Dominique Wittorski et sa bande, Alexandre Aflalo, Charlotte Blanchard, Serge Gaborieau, Fabien Joubert, Bruno Rochette et Olivier Ythier – s’en sont donné à cœur joie pour revisiter joyeusement le mythe symbolique d’Œdipe à sa source. Sophocle raconte la quête d’Œdipe, roi de Thèbes,  pour retrouver le meurtrier de son prédécesseur sur le trône, le roi Laïos. Le Tragique grec n’est pas dupe et manie l’ironie à souhait,  puisque l’enquêteur et le meurtrier ne font qu’un. Le roi Laïos n’est autre que le père du bourreau et de la victime. Et la veuve de Laïos n’est autre que la femme et la mère du fameux Œdipe. Un imbroglio inénarrable.
   Dans L’Homme semé de Wittorski, l’action se passe de nos jours: Achille avant sa mort,  avait  exprimé la volonté que ses héritiers jouent Œdipe Roi de Sophocle. Les enfants fidèles à Achille se penchent sur le mythe d’Œdipe avec un élan rageur. Œdipe énigmatique s’interroge lui-même et tous les descendants de Thèbes avec lui : «Je croyais que mon père était de Corinthe,  et ma mère étrangère à Corinthe mais mon père était Thébain et ma mère du même sang que lui. Comme tous les Thébains. Je croyais être métis. J’étais incestueux. Fils d’incestueux. Pourquoi vouloir construire des villes, des pays sur des modèles familiaux que l’on condamne ?»
Les frères, demi-frère et belle-sœur, ont convié le public à une répétition catastrophe où chacun plaisante et ironise durant le dernier repas,  avant de quitter la ville. D’emblée, le spectateur assiste à une comédie, une farce où les jeux de mots fusent,  évoquant entre autres, une soupe clairette, un bouillon sans yeux ni dieu.

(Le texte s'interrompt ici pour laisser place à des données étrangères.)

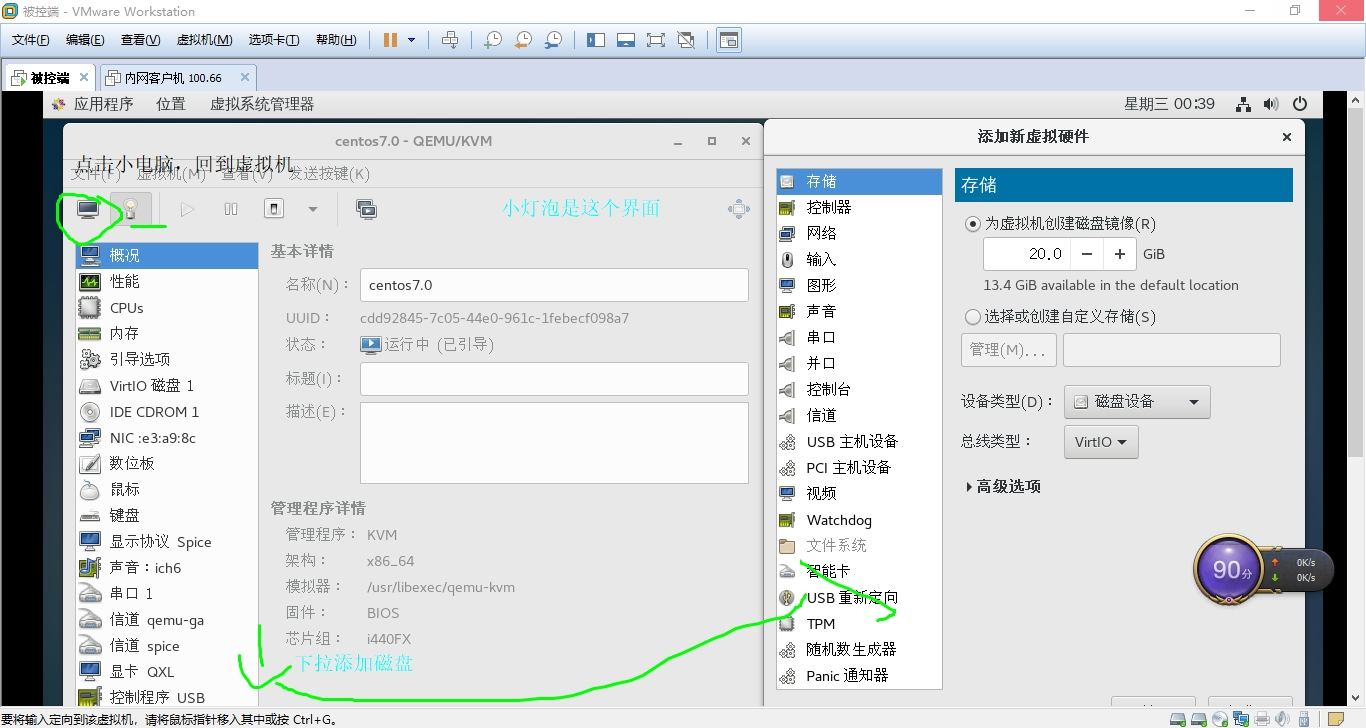Screen dimensions: 1366x728
Task: Enter fullscreen using the VMware fullscreen icon
Action: pos(655,40)
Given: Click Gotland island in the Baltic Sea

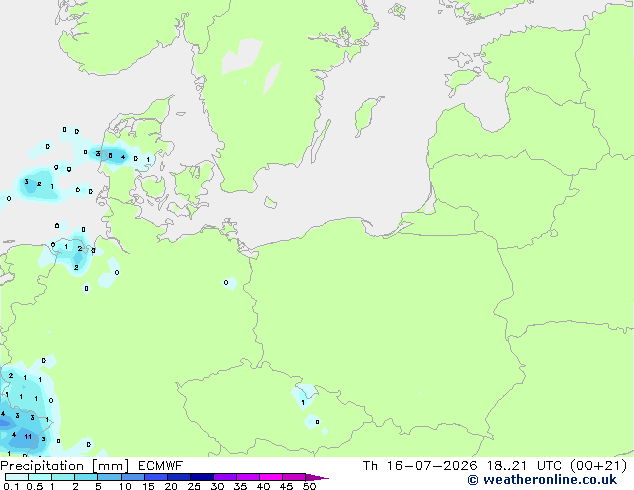Looking at the screenshot, I should point(367,116).
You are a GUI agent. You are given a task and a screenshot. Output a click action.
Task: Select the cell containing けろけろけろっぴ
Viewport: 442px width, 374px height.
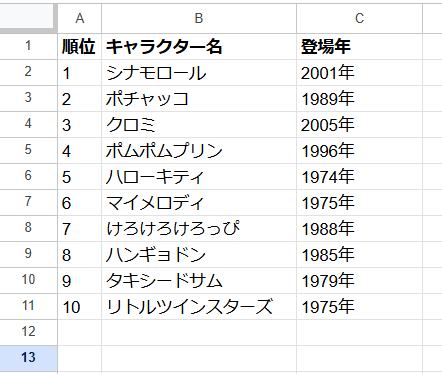coord(199,229)
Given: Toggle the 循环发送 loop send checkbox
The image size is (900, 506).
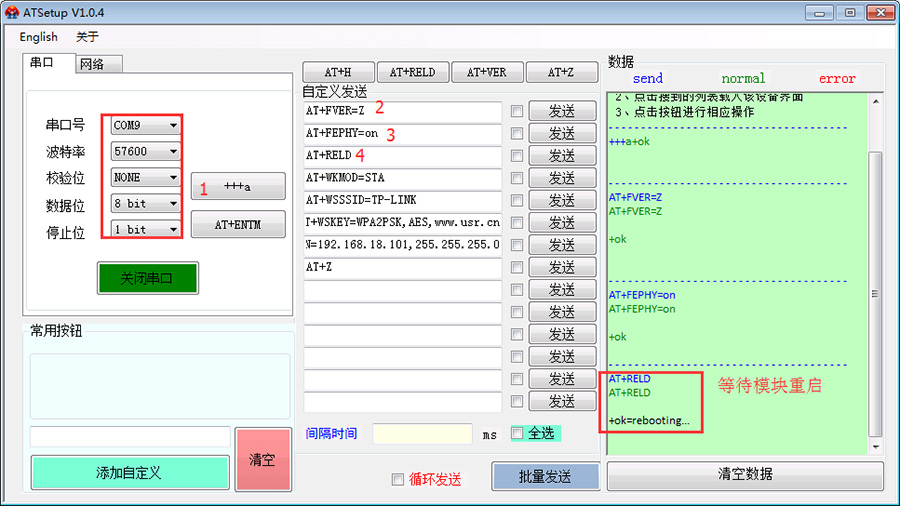Looking at the screenshot, I should pyautogui.click(x=398, y=479).
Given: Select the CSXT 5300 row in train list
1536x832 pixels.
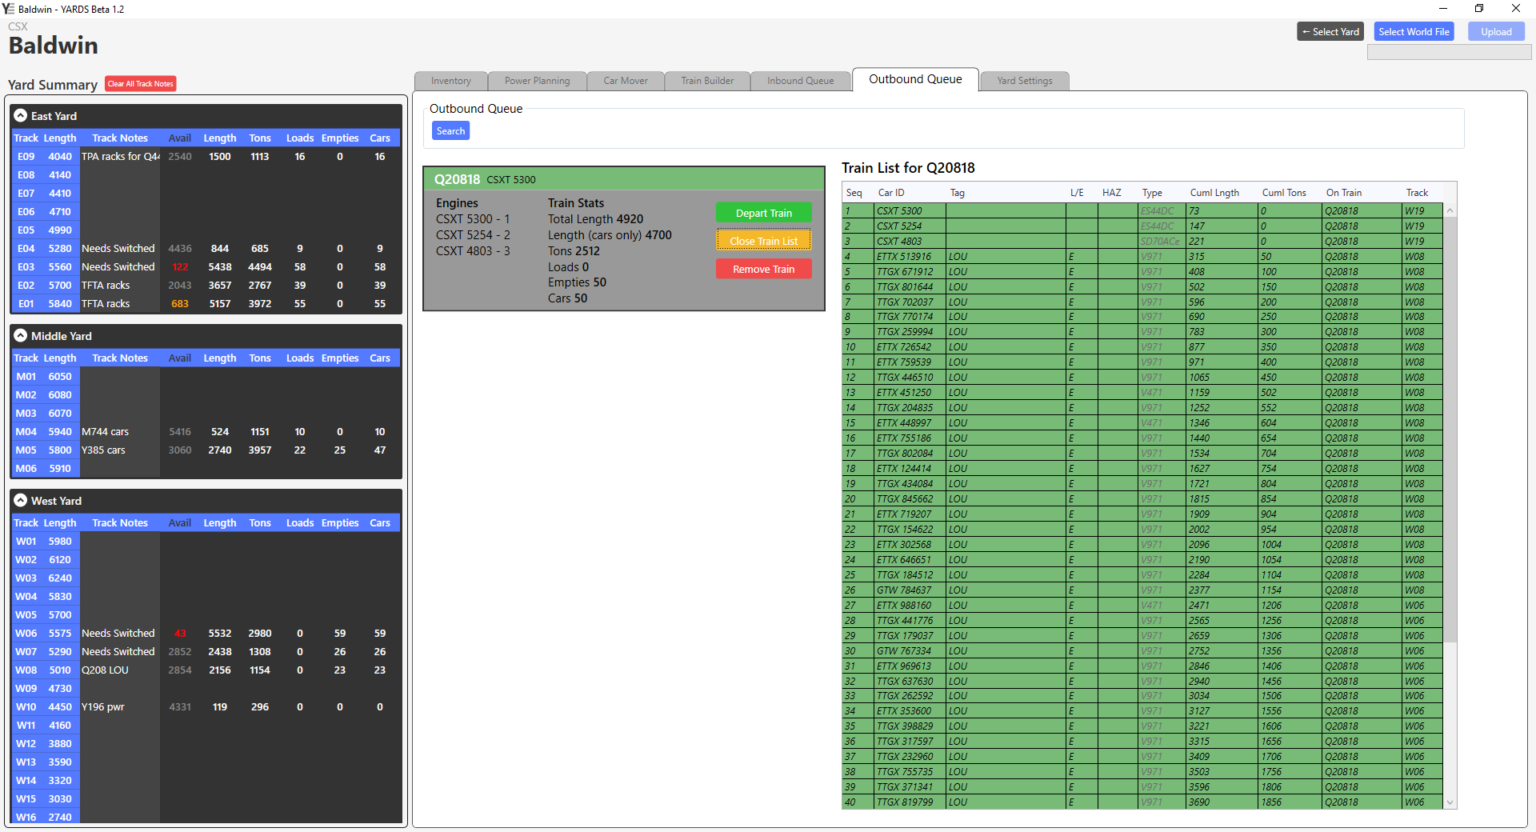Looking at the screenshot, I should coord(1000,210).
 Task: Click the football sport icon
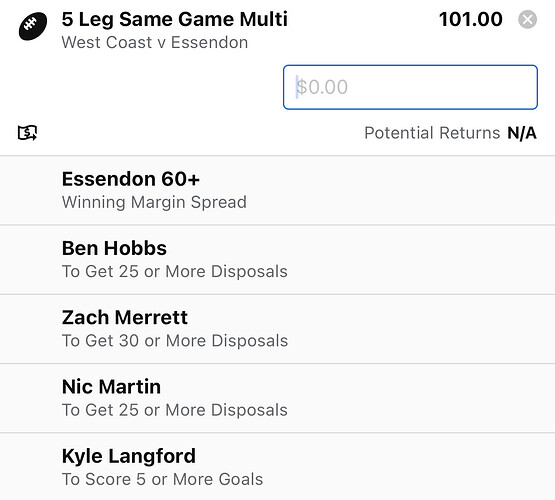[x=33, y=26]
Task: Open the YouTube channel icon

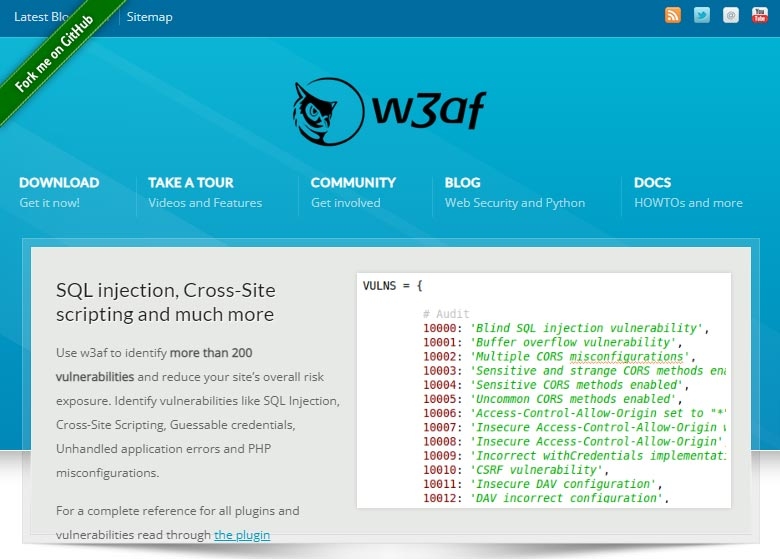Action: tap(759, 15)
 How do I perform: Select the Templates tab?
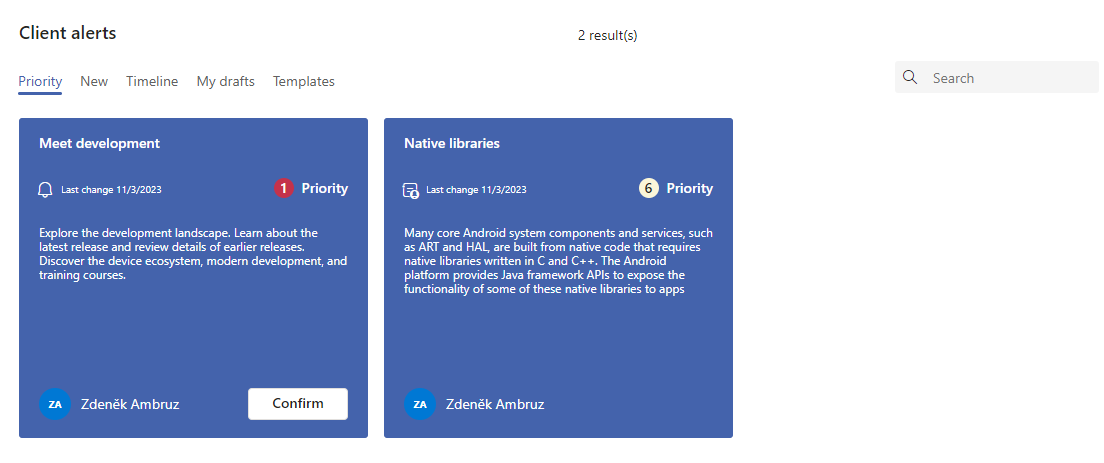tap(303, 81)
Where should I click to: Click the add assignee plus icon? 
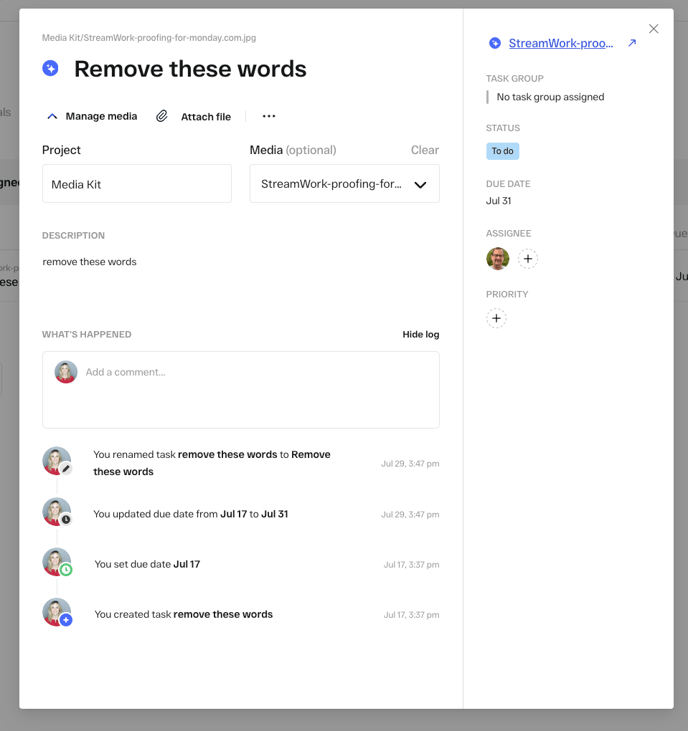(528, 259)
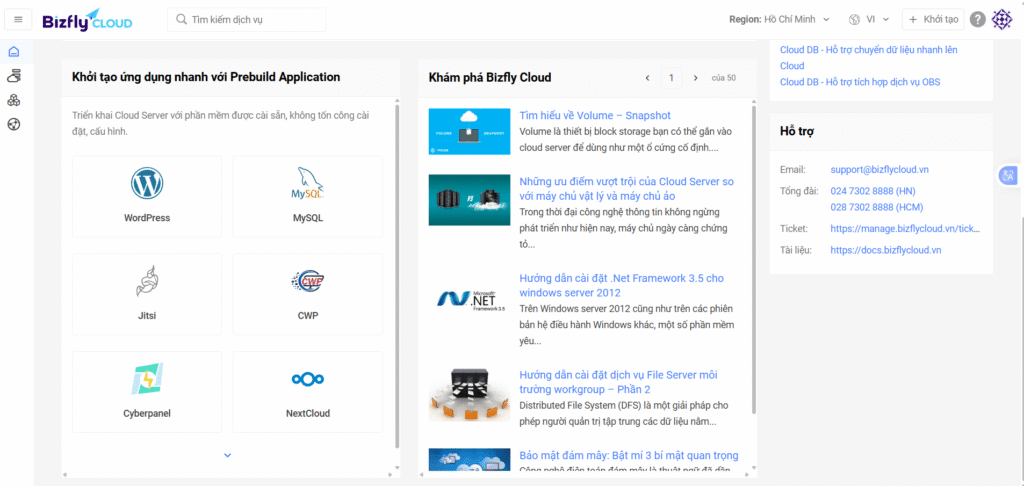Click the hamburger menu icon
The image size is (1024, 486).
tap(18, 19)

Les acteurs s’amusent et échangent en riant leurs impressions du moment, forts d’une improvisation contrôlée et rôdée. Sens de la répartie, équivoques langagières, blagues de potache, la bande soudée passe un bon moment à rire de tout et de rien. Mais cette première partie  est un peu longue et complaisante.
  La seconde partie s’annonce plus astucieuse, ne serait-ce qu’à travers la mise en relief du beau décor inventif du scénographe Thierry Grand : lattes de bois brut, planches, échafaudages, figures géométriques bancales: la scène illuminée est radieuse.
Cadmos, ancêtre d’Œdipe, a fondé Thèbes en plantant les dents d’un dragon dont sortiront comme par magie et selon la volonté divine, les « hommes semés ». La ville de Thèbes se construit ainsi sous les yeux du spectateur : fumées, monticule de terre, rayons de lumière, les sept portes stratégiques apparaissent dans leur splendeur.
La mise en scène fait alors  preuve d’invention et de réflexion, avec  esprit, en s’amusant  du mythe antique avec esprit. Le spectacle est alors plus juste et constructif  et fait oublier l’ennui et les longueurs complaisantes. Et les comédiens aguerris sont heureux de jouer ensemble. C’est une équipe attachante qui sait faire passer sa  vigueur et sa bonne humeur,  après avoir dépassé le tunnel du début.

 Véronique Hotte

 La Caserne des Pompiers à 18 heures.